可视化

更新: 2021-01-10 14:00:32

1 可视化定义，与图形学、数据挖挖掘的关系

课件：vis-intro-2020-0911

关于定义：

Tamara Munzner 2011: "Computer-based visualization systems provide visusal representations of datasets intended to help people carry out some task more effectively."

大致翻译：提供数据的呈现，帮助人类更有效率的产出。

不同领域的一些输入输出的比较：

input	output	Research Area
Image	Image	Image Processing
Image	3D Model	Computer Vision
3D Model	Image	Computer Graphics
Data	Image	Visualization

关于异同，一些未整理的理解：

数据可视化的目的，是要对数据进行可视化处理，以使得能够明确地、有效地传递信息。
数据可视分析和数据挖掘的目标都是从数据中获取信息与知识，但是手段不同。
数据可视分析是将数据呈现给用户以易于感知的图形符号，让用户交互地理解数据。数据挖掘是通过计算机自动或者半自动地获取数据隐藏的知识，并将获取的知识直接给予用户。
也就是说，数据可视化可以看到交互界面，更适合于探索性地分析数据。而数据挖掘面对的是一堆活生生但黑不溜秋的数据，需要像挖矿一样从中发现金子。
数据挖掘指从一堆数据中挖掘有价值的信息，数据可视化是把数据通过图形画的方式展现出来，让用户更加直观的感受到数据的分布和一些其他信息。所以数据可视化可以用作数据挖掘分析结果的展现方式。

◆ **所给条目**:
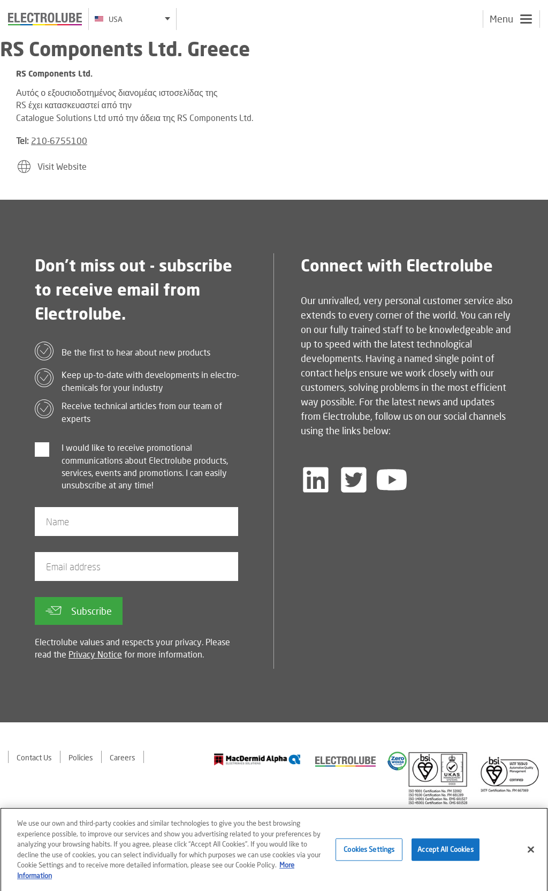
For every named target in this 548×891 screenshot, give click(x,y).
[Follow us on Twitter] (354, 480)
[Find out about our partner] (257, 759)
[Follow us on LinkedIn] (316, 480)
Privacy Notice (95, 654)
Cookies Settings (369, 852)
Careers (122, 757)
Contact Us (34, 757)
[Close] (531, 853)
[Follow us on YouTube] (392, 480)
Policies (80, 757)
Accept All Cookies (445, 852)
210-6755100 (59, 140)
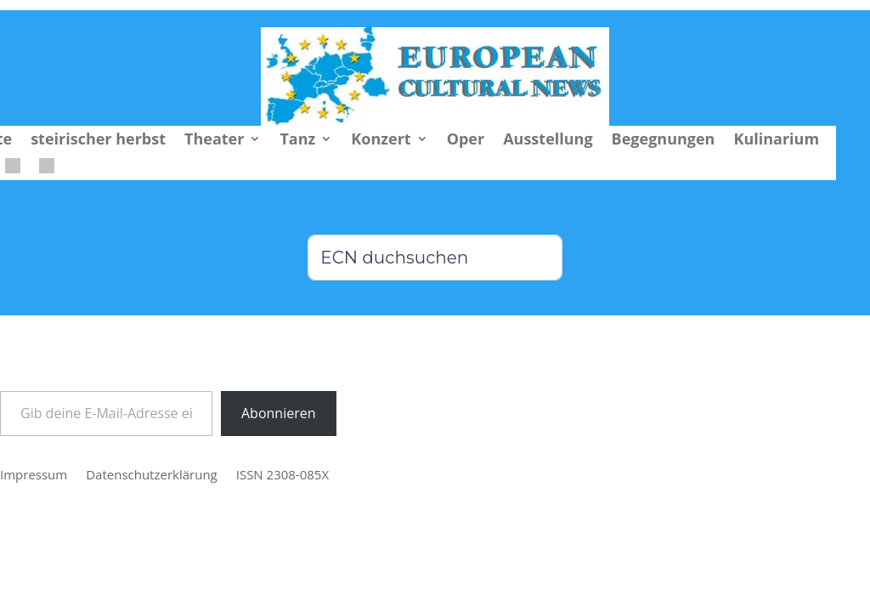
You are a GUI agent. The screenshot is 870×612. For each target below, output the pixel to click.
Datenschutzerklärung (152, 475)
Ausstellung (547, 141)
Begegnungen (663, 141)
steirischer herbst (98, 141)
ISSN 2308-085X (282, 475)
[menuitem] (12, 169)
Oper (466, 141)
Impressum (33, 475)
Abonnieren (278, 413)
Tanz (297, 141)
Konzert (380, 141)
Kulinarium (776, 141)
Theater (214, 141)
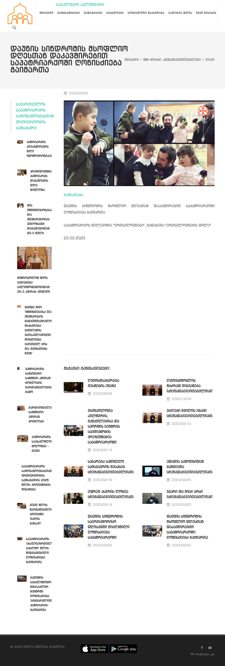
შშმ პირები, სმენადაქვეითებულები (172, 60)
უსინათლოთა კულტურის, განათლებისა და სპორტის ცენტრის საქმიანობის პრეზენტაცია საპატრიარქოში (104, 426)
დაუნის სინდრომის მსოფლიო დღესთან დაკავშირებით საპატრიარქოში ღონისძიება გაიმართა (187, 527)
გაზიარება (73, 195)
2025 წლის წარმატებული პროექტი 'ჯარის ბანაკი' (41, 514)
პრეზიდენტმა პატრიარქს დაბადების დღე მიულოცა (41, 181)
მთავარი (132, 60)
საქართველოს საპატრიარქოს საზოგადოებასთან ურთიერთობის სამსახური (35, 116)
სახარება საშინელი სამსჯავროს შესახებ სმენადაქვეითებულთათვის (113, 467)
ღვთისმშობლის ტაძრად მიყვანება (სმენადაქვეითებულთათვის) (193, 386)
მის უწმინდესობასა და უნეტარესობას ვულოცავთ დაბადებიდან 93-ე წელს (39, 219)
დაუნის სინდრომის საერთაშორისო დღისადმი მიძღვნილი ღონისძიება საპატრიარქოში (108, 527)
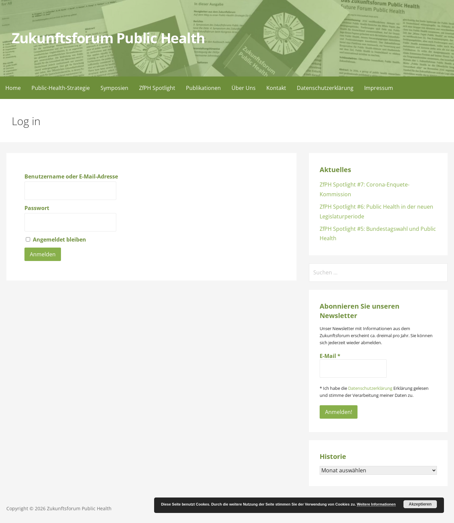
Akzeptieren (420, 504)
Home (13, 88)
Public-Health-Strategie (60, 88)
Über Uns (244, 88)
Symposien (114, 88)
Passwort (36, 208)
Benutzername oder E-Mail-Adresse (71, 176)
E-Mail (330, 356)
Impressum (378, 88)
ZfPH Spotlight (157, 88)
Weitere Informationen (376, 504)
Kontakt (276, 88)
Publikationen (203, 88)
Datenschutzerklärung (325, 88)
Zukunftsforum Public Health (108, 38)
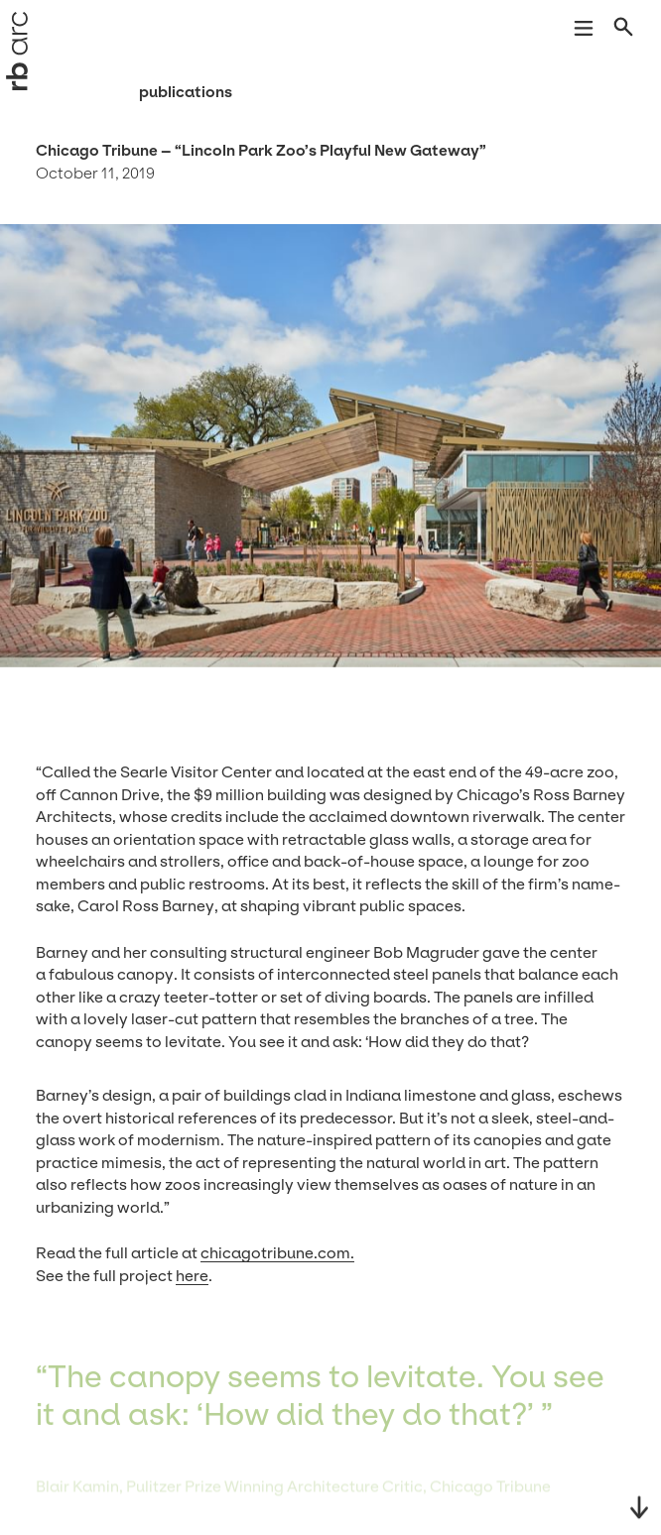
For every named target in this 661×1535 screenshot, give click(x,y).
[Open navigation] (583, 31)
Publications (185, 91)
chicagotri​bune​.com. (277, 1252)
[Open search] (625, 31)
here (192, 1275)
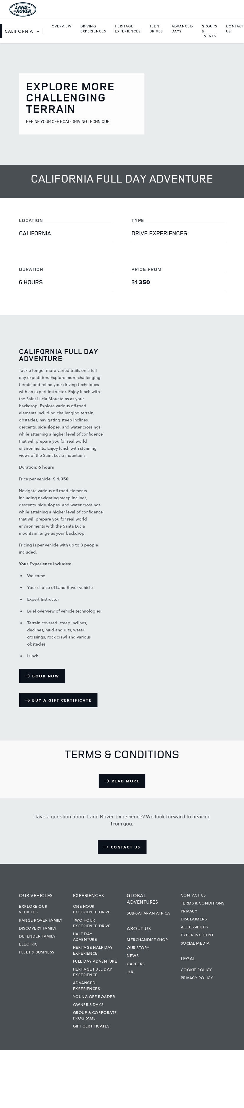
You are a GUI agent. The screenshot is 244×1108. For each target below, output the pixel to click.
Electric (28, 943)
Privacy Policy (197, 977)
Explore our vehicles (33, 908)
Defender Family (37, 935)
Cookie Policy (196, 969)
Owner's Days (88, 1004)
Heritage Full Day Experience (92, 971)
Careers (136, 963)
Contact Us (193, 894)
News (133, 955)
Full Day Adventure (95, 960)
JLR (130, 971)
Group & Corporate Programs (95, 1014)
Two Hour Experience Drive (92, 922)
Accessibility (195, 926)
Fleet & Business (36, 951)
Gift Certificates (91, 1025)
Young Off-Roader (94, 996)
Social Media (195, 943)
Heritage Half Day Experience (93, 949)
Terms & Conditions (203, 902)
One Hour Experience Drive (92, 908)
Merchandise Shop (147, 939)
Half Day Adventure (85, 936)
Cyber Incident (197, 934)
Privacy (189, 910)
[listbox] (24, 31)
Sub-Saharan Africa (148, 912)
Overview (61, 26)
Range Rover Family (41, 919)
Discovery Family (38, 927)
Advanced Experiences (86, 985)
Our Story (138, 947)
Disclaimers (194, 918)
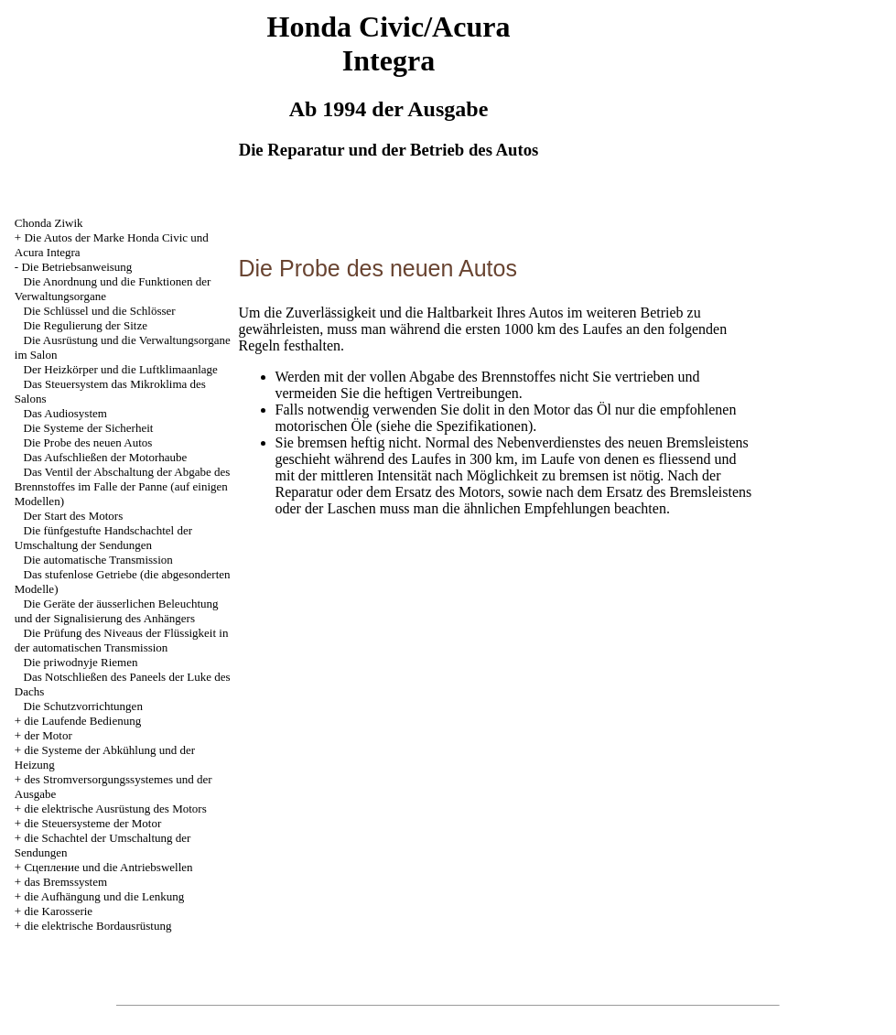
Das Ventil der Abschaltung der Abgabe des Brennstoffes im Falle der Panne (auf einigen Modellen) (123, 486)
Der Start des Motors (74, 516)
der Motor (47, 735)
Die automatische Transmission (98, 559)
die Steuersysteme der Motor (92, 823)
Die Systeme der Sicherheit (89, 428)
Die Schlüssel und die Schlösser (100, 311)
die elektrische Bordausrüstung (97, 926)
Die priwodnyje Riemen (81, 662)
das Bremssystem (65, 882)
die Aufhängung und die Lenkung (104, 896)
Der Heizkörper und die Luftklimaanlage (121, 369)
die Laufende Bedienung (82, 721)
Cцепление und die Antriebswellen (108, 867)
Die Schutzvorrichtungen (83, 706)
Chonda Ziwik (49, 223)
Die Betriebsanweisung (76, 267)
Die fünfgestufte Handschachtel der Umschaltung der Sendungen (103, 537)
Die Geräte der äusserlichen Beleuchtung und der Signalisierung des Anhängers (117, 611)
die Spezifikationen (471, 426)
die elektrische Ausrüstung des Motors (115, 808)
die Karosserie (58, 911)
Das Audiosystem (65, 413)
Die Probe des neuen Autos (88, 442)
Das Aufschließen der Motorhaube (106, 457)
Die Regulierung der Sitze (85, 325)
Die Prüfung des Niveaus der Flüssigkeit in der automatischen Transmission (122, 640)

◆ **任务要求**:
a) 请改写可视化原文中的一段：从含有"不同领域的一些输入输出的比较："的地方开始，到"数据可视化的目的，是要对数据进行可视化处理，以使得能够明确地、有效地传递信息。"为止，并把其中的"Image"换成"图像"。
b) 从可视化原文最后一句之后接着往下写。

◆ **参考答案**:
a)
不同领域的一些输入输出的比较：

input	output	Research Area
图像	图像	图像 Processing
图像	3D Model	Computer Vision
3D Model	图像	Computer Graphics
Data	图像	Visualization

关于异同，一些未整理的理解：

数据可视化的目的，是要对数据进行可视化处理，以使得能够明确地、有效地传递信息。

b)
其他拓展类型的可视化：

Scientific Visualization 科学可视化：Scientific visualization focuses on the use of computer graphics to create visual images which aid in understanding of complex, often massive numerical representation of scientific concepts or results. 通常是科学概念和大量数据。
Information visualization: is the communication of abstract data through the use of interactive visual interfaces. 更像是整个信息的输出，比如拿破仑当年路线的那个经典图。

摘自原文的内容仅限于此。